Direct Request (CEACR) - adopted 1990, published 77th ILC session (1990)

The Committee notes that the Government's report contains no reply to previous comments. It must, therefore, repeat its previous direct request which read as follows:

1. Article 1(c) and (d) of the Convention. In earlier comments, the Committee noted that, under sections 128 and 130 of the 1976 Merchant Shipping Act, various breaches of labour discipline are punishable with imprisonment (involving, under section 10 of the Prisons Act and rules 76 and 95 of the Prison Rules, an obligation to work). The Committee also noted that section 134 of the 1976 Act provides for the forcible return of deserters to ships registered in another country provided the Minister is satisfied that reciprocal arrangements will be made in that country. The Committee has noted the Government's indication to the 1988 Conference Committee that the Legal Officers would be consulted as to how the necessary amendments can be made and that meanwhile the provisions in question are not applied. The Committee trusts that the action required will thus soon be taken to bring merchant shipping law into conformity with the Convention and that the Government will indicate the measures taken to this effect.

2. Article 1(d). In earlier comments, the Committee noted that, under section 73 of the 1970 Industrial Relations Act, the Minister may refer a dispute which is not in an essential service to the Industrial Relations Board for settlement if he considers that a strike which is in progress affects or threatens the public interest; any worker who continues to participate in such a strike is liable to a punishment of imprisonment involving an obligation to perform labour. The Committee noted the Government's communication to the 1988 Conference Committee that the Industrial Relations Act was up for review in the Legal Department, which is also considering provisions as to recognition, strikes, lock-outs, and that section 73 will be reconsidered in this context. Since the Government has undertaken for a number of years to review sections 72 and 73 of the Act, the Committee hopes that the necessary amendments will soon be adopted to ensure both in law and in practice that compulsory arbitration, when enforced by sanctions involving compulsory labour, be limited to services whose interruption would endanger the life, personal safety or health of the whole or part of the population, and that the Government will indicate the action taken.

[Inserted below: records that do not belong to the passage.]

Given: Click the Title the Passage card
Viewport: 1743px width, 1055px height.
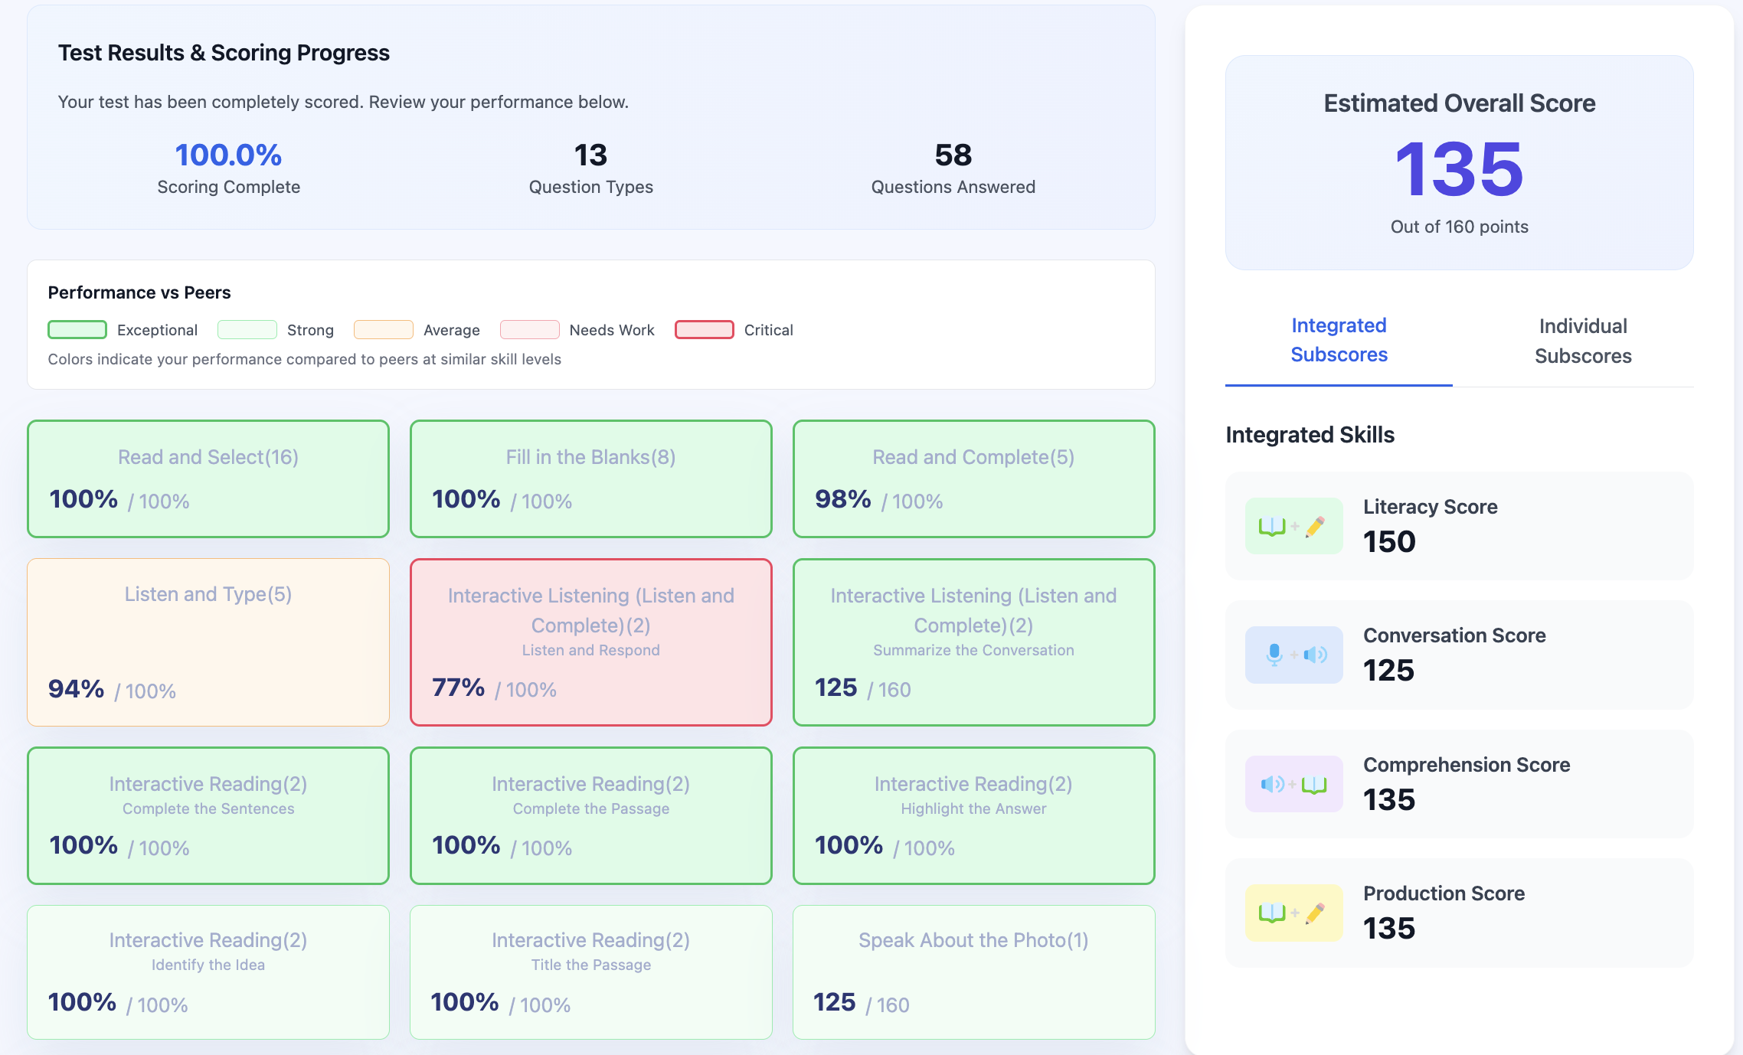Looking at the screenshot, I should coord(590,972).
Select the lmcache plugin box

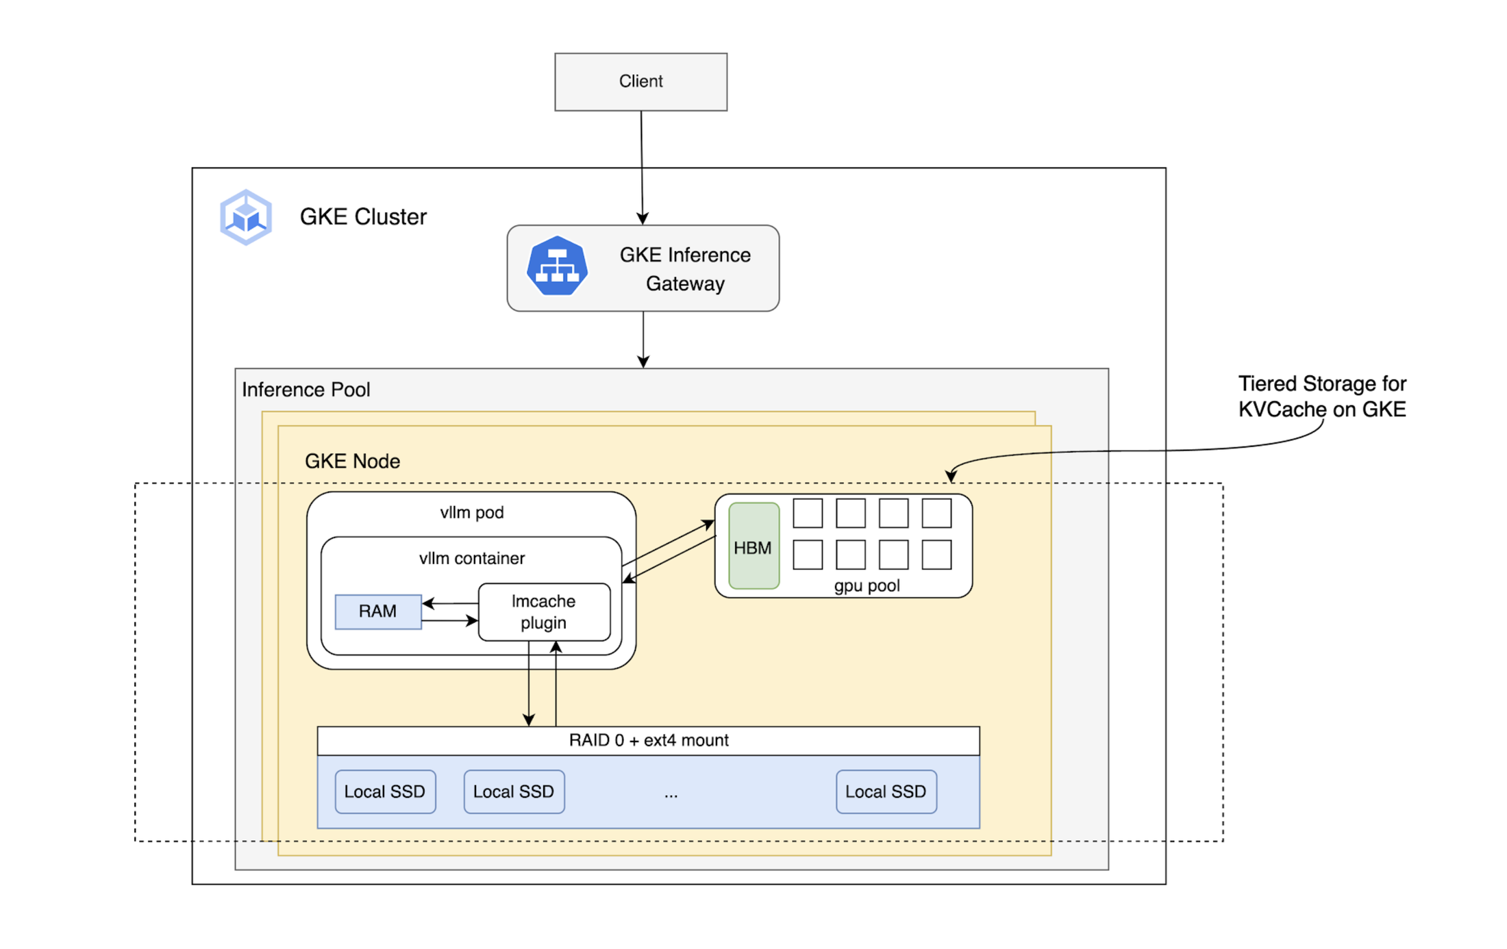543,612
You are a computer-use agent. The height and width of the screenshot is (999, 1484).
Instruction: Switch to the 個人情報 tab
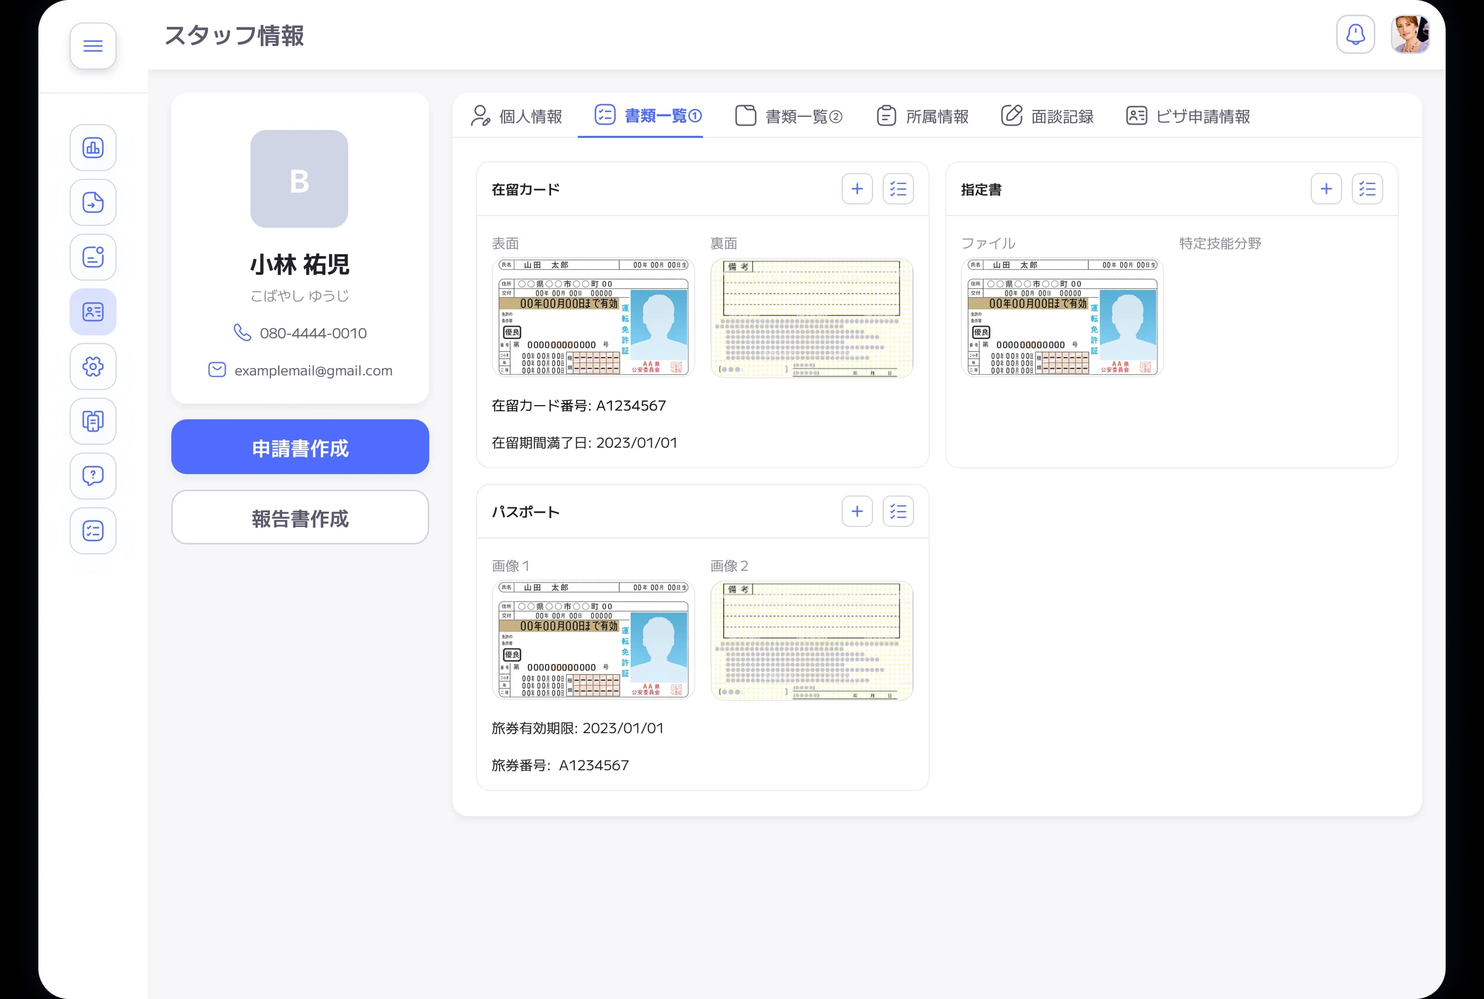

3. In earlier comments, the Committee noted that under section 72 of the Industrial Relations Act, participation in a strike is punishable with imprisonment, inter alia, if the strike has any object other than or in addition to the furtherance of a trade dispute within the trade or industry in which the strikers are engaged or if it is designed or calculated to coerce the Government either directly or by inflicting severe hardship on the community. The Committee also referred to paragraph 128 of its 1979 General Survey, in which it indicated that the prohibition of purely political strikes lies outside the scope of the Convention, but restrictions on the right to engage in strikes should not apply to matters of a broader economic and social nature affecting the occupational interests of workers. The Committee noted that although there had been recent strikes in furtherance of trade disputes no one had been imprisoned under section 72 of the Act. The Committee noted the indication given by the Government to the 1988 Conference Committee that section 72 is impossible to apply in practice. The Committee accordingly hopes that the review of the Act announced by the Government for a number of years will soon result in the amendment of section 72, and that the Government will indicate the measures taken to this end. Pending amendment of the Act, the Government is requested to continue to supply information on any cases of practical application of sections 72 and 73 of the Industrial Relations Act.